START THE DATA
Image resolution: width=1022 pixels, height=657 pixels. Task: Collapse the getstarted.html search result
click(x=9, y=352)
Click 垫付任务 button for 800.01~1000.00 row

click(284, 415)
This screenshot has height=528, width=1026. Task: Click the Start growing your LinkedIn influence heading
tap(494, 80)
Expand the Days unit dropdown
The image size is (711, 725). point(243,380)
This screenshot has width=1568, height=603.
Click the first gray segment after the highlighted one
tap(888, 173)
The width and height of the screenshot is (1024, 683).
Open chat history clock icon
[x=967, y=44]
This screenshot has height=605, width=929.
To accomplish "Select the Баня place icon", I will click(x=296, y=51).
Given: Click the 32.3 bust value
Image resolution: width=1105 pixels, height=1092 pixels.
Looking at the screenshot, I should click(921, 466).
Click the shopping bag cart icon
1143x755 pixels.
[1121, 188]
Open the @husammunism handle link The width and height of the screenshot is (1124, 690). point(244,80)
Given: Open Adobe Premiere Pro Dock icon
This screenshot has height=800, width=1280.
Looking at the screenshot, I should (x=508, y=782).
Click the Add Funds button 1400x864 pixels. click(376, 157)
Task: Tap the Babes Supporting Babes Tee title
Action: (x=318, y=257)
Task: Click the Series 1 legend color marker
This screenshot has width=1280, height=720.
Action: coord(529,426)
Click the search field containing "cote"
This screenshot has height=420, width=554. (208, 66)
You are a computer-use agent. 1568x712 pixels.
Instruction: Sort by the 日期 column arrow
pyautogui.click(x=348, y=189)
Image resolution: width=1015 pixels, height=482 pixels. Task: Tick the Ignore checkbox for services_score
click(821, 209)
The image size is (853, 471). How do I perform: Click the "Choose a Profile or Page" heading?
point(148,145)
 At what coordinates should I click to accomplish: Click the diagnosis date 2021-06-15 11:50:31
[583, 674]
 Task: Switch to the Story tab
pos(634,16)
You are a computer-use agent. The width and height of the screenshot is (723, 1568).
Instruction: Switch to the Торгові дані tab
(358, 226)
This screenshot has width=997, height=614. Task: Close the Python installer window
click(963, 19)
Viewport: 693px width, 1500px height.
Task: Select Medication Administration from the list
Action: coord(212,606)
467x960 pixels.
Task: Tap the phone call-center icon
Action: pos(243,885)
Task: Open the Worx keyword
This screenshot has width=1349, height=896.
END THE DATA
# THE TASK
State only how many lines above contain "computer".

# ANSWER SPACE
2